Tips on holiday gratuities

Personal Finance

Your Money

November 28, 2006|By Eileen Ambrose | Eileen Ambrose,Sun Columnist

The holidays are a time to remember those who make your life easier and more enjoyable.

No, not your family.

I'm talking about the people who do routine tasks like cutting your hair, walking your dog or delivering the mail and newspaper.

Often we express thanks with a holiday tip. But that raises lots of questions. Which service providers should be tipped? How much? If you tip someone one year, must you do so every year? Will a tip guarantee good service? What if you don't tip?

It's enough to raise your holiday stress level another notch or two.

"At its best, tipping is appreciation and gratitude in the form of cash. At its worst, it's emotional blackmail," says P.M. Forni, a Johns Hopkins University professor and author of Choosing Civility. "Sometimes we tip because we want to, and sometimes we are pressured into it."

Growing list

Each year the list of service providers who shouldn't be forgotten around the holidays seems to grow. That may be because we're relying more on others to manage our hectic lives.

"There is the nanny. There is the au pair. There is the teacher and the gardener. The music instructor. The garbage collector. The postman who is not supposed to receive tips in cash but can be given gifts with a value of lower than $20. There is the doorman. There is the handyman in the apartment building. There is the elevator operator and the shampoo person at the hairdresser's," Forni says.

"It's enough to make you pull your own hair out ... and that would have the advantage that you don't need the shampoo person any more," he says.

Not every service provider needs to be tipped during the holidays.

"If you tip someone regularly throughout the year, you don't have to give a holiday tip," says Elizabeth Howell, a spokeswoman for the Emily Post Institute.

You should tip those whose assistance helped you make it through the year or who made a positive impact on your life, Howell says. That may be a day care provider or the doorman who makes sure your packages are safe. Or it could be the personal trainer who helped you meet your goal, Howell says. And tipping once doesn't commit you to do so again.

Check out www.tipguide.org for a comprehensive list of tip suggestions. Jim Lewis, who owns an insurance company in suburban Dallas, started compiling the list years ago to help others like him who were confused about tipping.

Among his holiday suggestions:

Apartment doorman: $10 to $80.

Apartment building superintendent: $50 to $200

Daily newspaper carrier: $25 to $50.

Dog walker: One to two week's pay.

Garbage collectors: $15 to $30 each.

Hair stylists, manicurists and massage therapists: $15 or more.

Teacher: Gift certificates of $25 to $100, if school policy permits.
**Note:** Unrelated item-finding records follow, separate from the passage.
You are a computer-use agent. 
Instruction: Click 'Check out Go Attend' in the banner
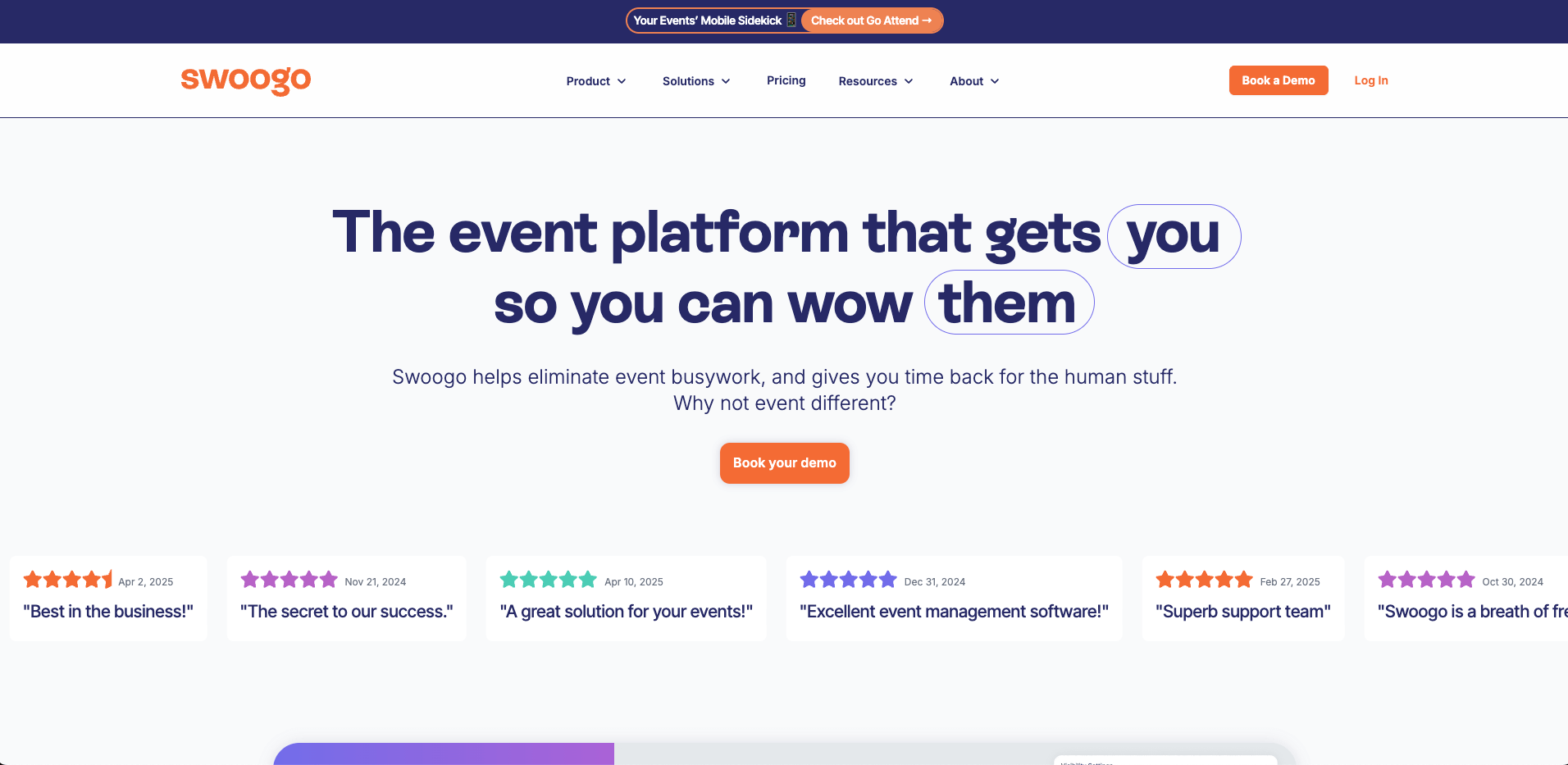[870, 20]
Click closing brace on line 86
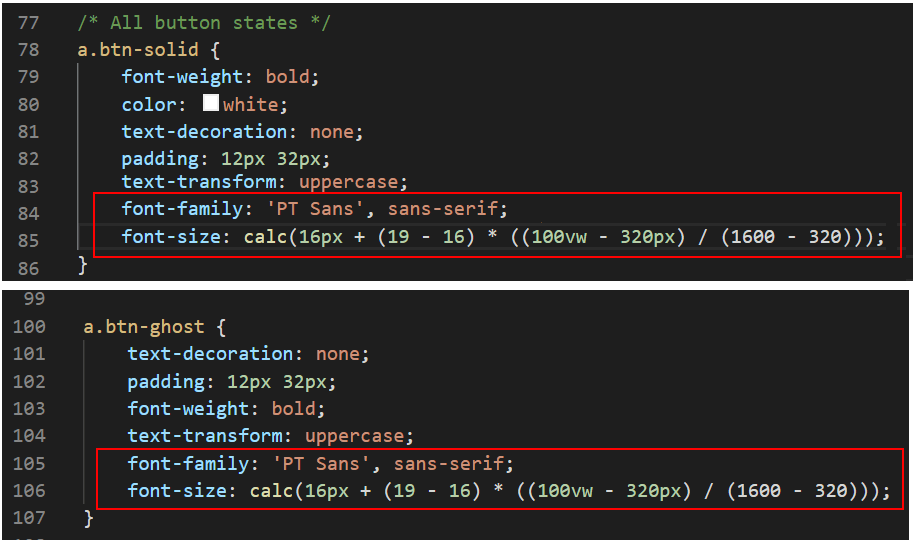Screen dimensions: 914x544 (83, 265)
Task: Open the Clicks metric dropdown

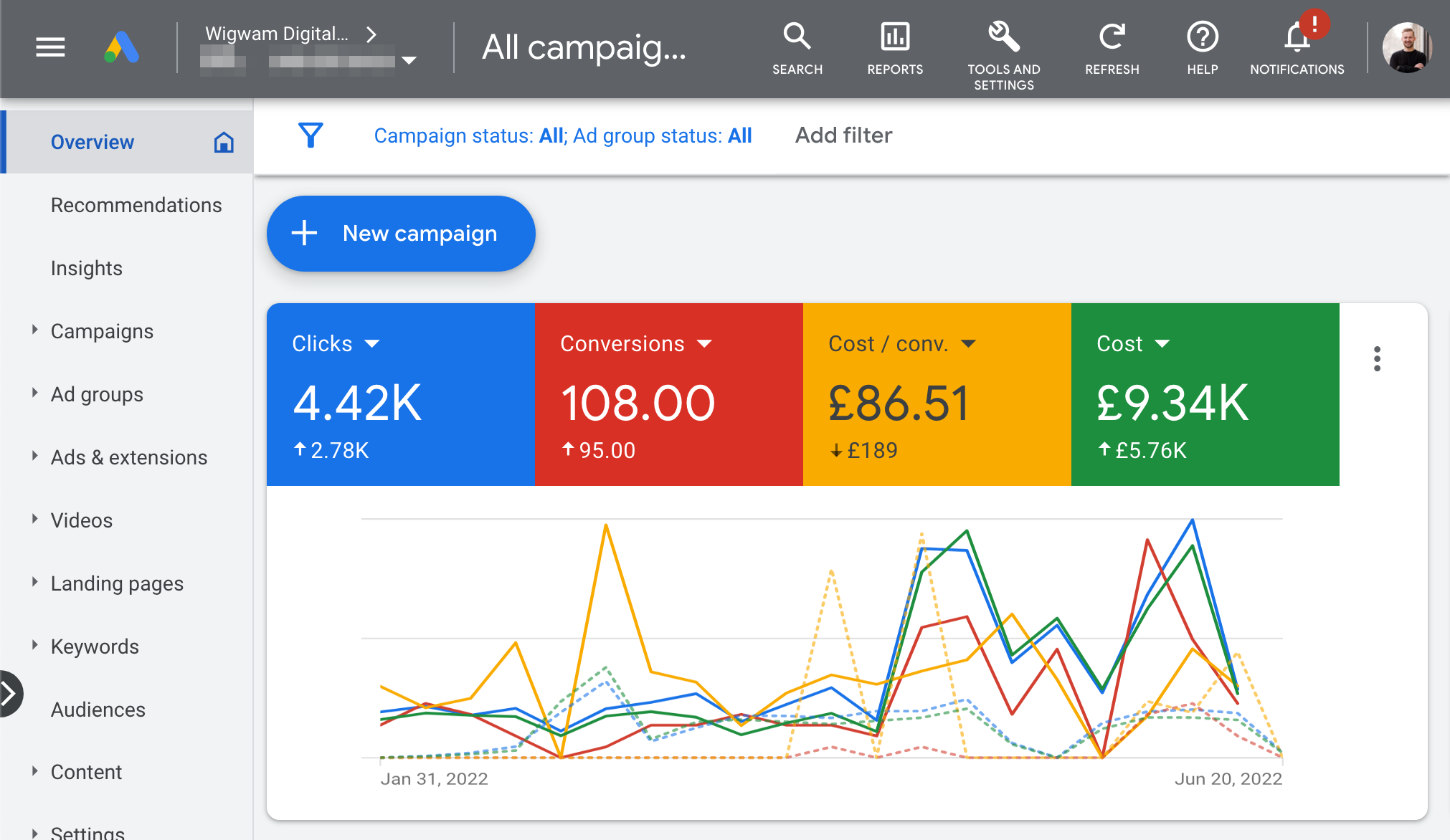Action: 371,344
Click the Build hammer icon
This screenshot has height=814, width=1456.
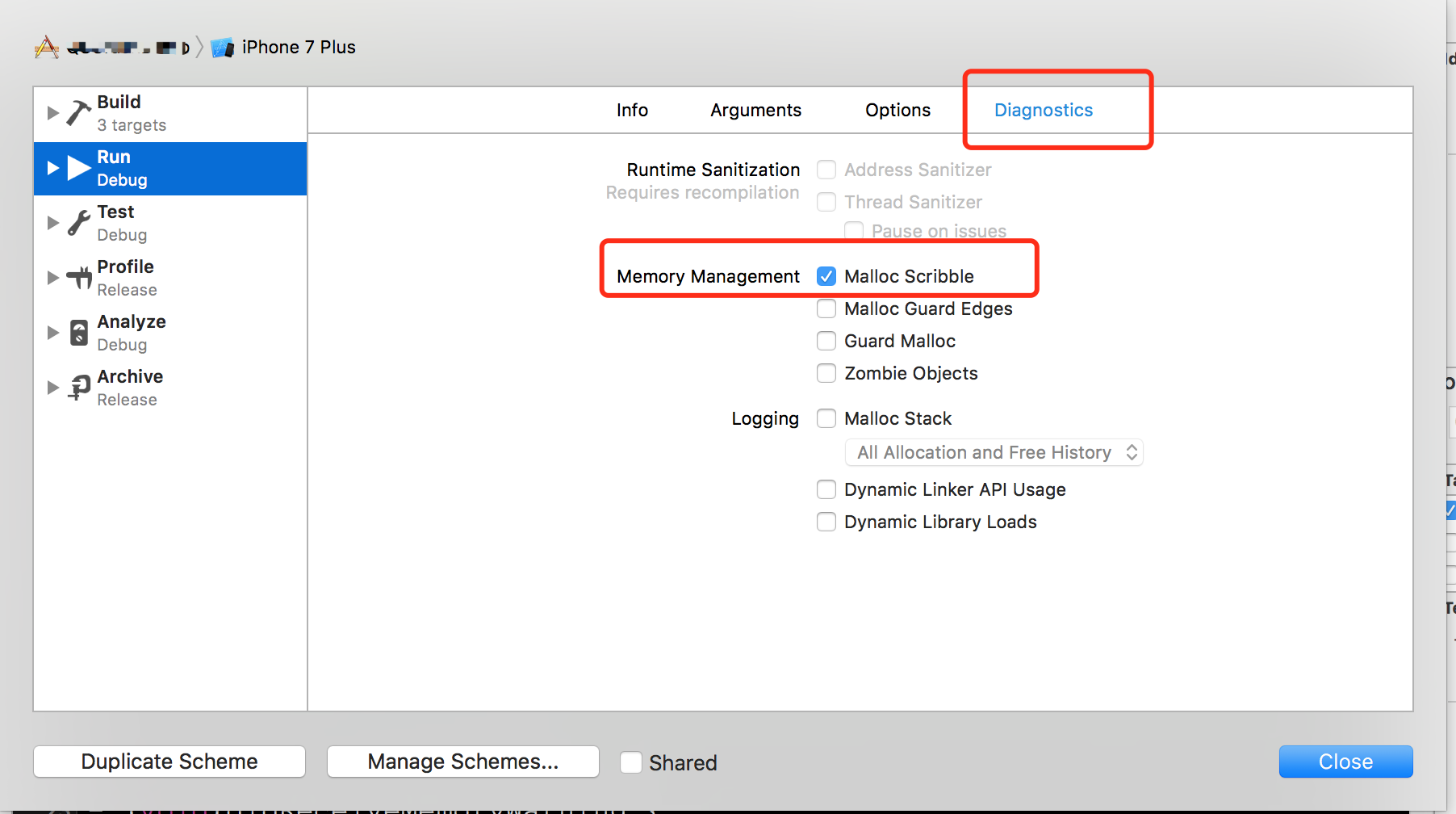click(78, 113)
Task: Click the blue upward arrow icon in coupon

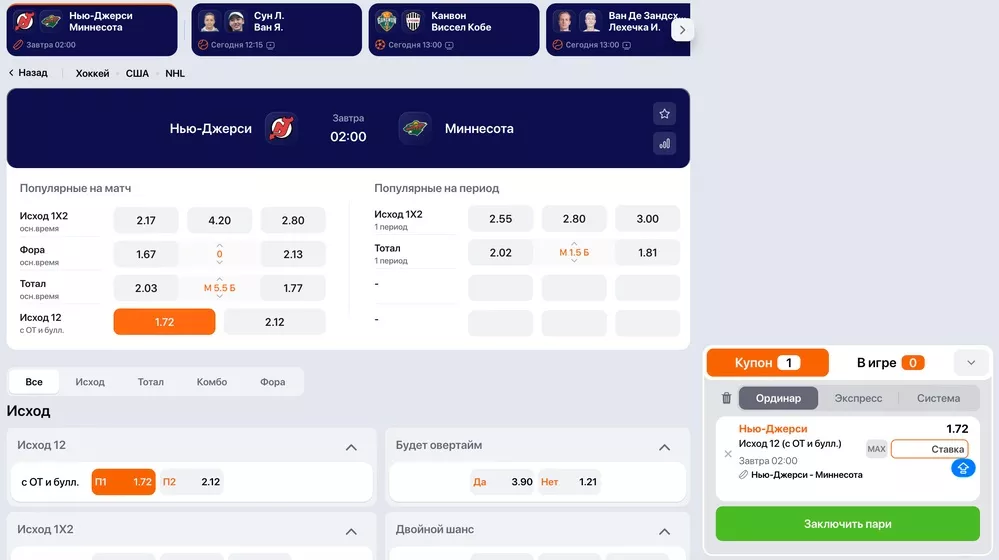Action: pos(963,467)
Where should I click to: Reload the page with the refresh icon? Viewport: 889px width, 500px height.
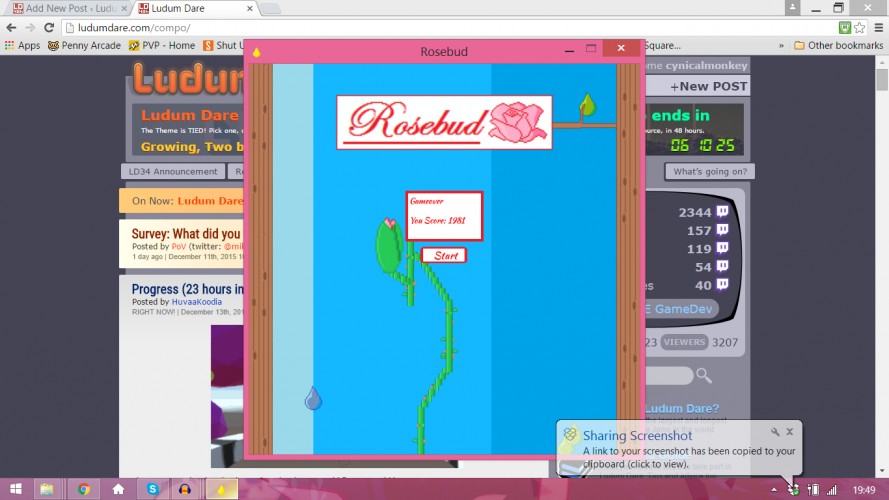(x=49, y=27)
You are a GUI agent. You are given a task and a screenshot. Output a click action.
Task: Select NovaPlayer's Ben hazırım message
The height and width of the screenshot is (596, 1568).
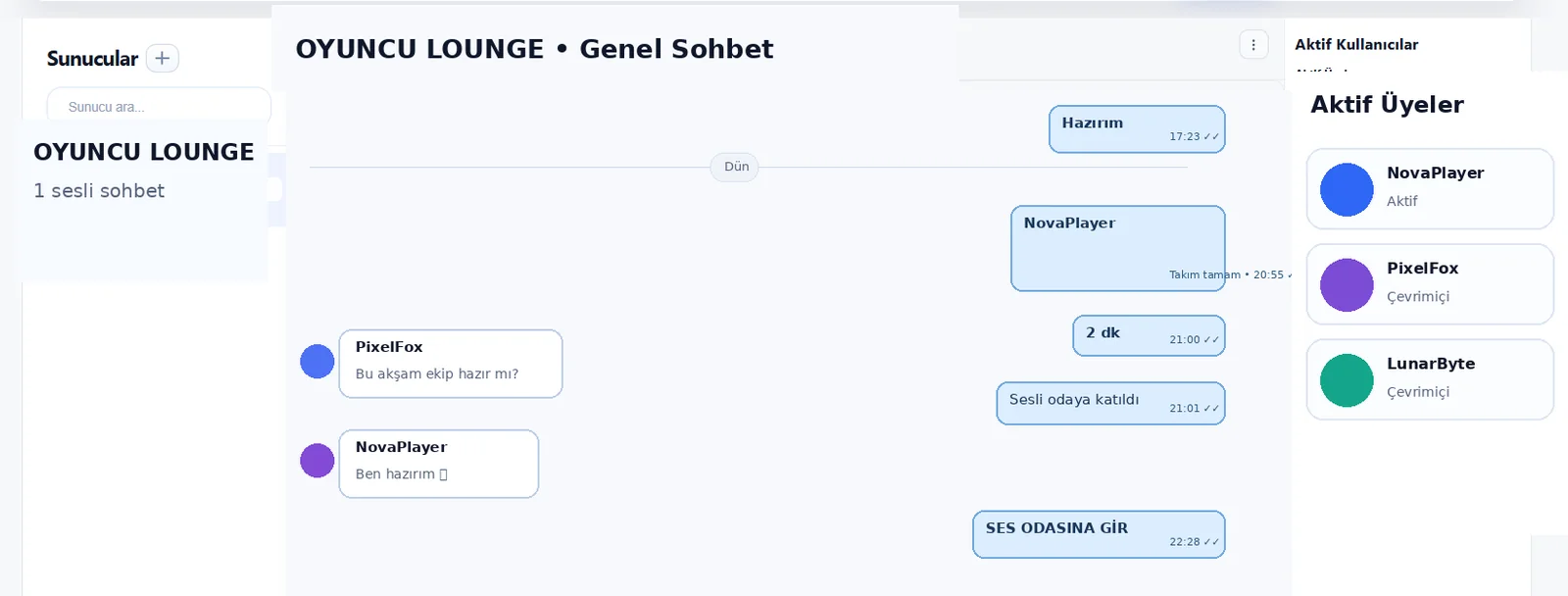[x=439, y=464]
Maids: One week's pay if you employ them directly. No need to tip for a maid service where workers routinely change.

Child care providers: One night's pay for baby sitters; one week's to one month's pay for full-time nanny; and $25 to $70 for day care helpers. Also, all of them should receive a small gift from your child. (Forni likes this last suggestion. "It's good for the child to learn to acknowledge a person who spends time and energy on him or her," he says.)

Cash substitutes

Gratuities can quickly add up. If you can't afford much cash, consider a small box of chocolate, homemade gifts or a thank-you note, Howell says.

Some Baltimore hairdressers say they're grateful for any acknowledgment around the holidays. Sometimes customers give them food, wine, gloves or other clothing. Cash is preferred, and gratuities run as high as $20.

Peter Devine, a hair designer in South Baltimore, says a thank-you note would be sweet, but. ...

"I need the money," says the father of two. "I have bills to pay."